(Page excerpt)
Three Chicago health institutions are making the city one of the country’s leading centers of HIV and AIDS research, thanks to a five-year, $3.75 million grant from the National Institutes of Health.
The Developmental Center for AIDS Research, an institution that will integrate basic science, clinical studies and research in prevention, detection and treatment of HIV and AIDS, will be led by Rush University Medical Center. Also on board are the University of Illinois at Chicago and the Cook County Health and Hospitals System.
“With this grant, we have an unparalleled opportunity to make Chicago an epicenter for AIDS research,” says Dr. Alan Landay, center director and chairman of immunology and microbiology at Rush. He says the research will allow doctors to use their findings in hospital and community settings.
Chicago ranks sixth in the country in the number of HIV cases. A recent report issued by the city’s health department shows that 17 percent of gay men in Chicago have HIV, and half of them are not aware of their infection.
The center is the second of its kind in the Midwest, with a similar institution in Cleveland. The NIH funds 20 other such centers at American academic institutions. The Chicago center’s investigations will concentrate around three HIV-related themes: women, aging and drug use.
While research at individual institutions will continue, says UIC’s Dr. Robert Bailey, the center’s co-director, “This research initiative will provide opportunities for us to share and build upon our varied expertise and perspectives.”
The county health system’s Ruth M. Rothstein CORE Center, which specializes in treating infectious disease and sees more than 5,000 HIV patients a year, will facilitate the clinical implementation of investigators’ research.
Dr. Audrey French, director of research at the CORE Center, said the inclusion of the county health system will allow researchers to better understand how HIV and AIDS affects the poor, minority populations the county serves.
(End Page excerpt)
(Extracted entries)
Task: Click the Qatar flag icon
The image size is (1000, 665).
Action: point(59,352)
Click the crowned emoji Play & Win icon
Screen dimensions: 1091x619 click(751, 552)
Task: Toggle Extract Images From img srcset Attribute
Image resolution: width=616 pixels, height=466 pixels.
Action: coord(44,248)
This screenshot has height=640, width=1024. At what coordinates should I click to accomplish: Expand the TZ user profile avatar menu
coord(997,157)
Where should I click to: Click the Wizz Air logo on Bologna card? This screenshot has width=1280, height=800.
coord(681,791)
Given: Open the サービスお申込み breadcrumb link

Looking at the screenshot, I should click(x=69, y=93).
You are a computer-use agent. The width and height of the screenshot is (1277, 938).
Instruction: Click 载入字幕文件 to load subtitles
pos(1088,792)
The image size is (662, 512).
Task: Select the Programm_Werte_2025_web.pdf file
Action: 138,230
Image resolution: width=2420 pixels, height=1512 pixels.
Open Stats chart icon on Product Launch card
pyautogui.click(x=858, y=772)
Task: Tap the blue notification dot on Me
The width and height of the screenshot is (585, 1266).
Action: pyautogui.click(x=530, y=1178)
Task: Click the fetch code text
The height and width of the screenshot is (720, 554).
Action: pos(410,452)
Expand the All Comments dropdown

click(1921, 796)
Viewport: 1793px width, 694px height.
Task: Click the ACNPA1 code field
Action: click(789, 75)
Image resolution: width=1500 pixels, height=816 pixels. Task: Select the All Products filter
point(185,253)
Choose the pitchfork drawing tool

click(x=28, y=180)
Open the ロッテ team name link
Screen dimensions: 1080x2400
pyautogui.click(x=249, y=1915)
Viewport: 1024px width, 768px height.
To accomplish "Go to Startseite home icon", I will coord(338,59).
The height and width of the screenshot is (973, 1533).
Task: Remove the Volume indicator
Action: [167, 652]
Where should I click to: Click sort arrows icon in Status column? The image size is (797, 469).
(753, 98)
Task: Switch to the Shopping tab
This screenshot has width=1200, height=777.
(End Extracted entries)
### [Work item]
Do the following statements agree with the article on Chicago's new AIDS research center? For each, answer yes or no and quote the words of the article that decide it.
1. The NIH grant covers five years and totals $3.75 million.
2. The University of Illinois at Chicago will lead the center.
3. Chicago ranks fifth in the country in the number of HIV cases.
Nothing here depends on the data, so it can be set aside.

### [Exercise response]
1. Yes: "a five-year, $3.75 million grant from the National Institutes of Health"
2. No: "will be led by Rush University Medical Center"
3. No: "Chicago ranks sixth in the country in the number of HIV cases"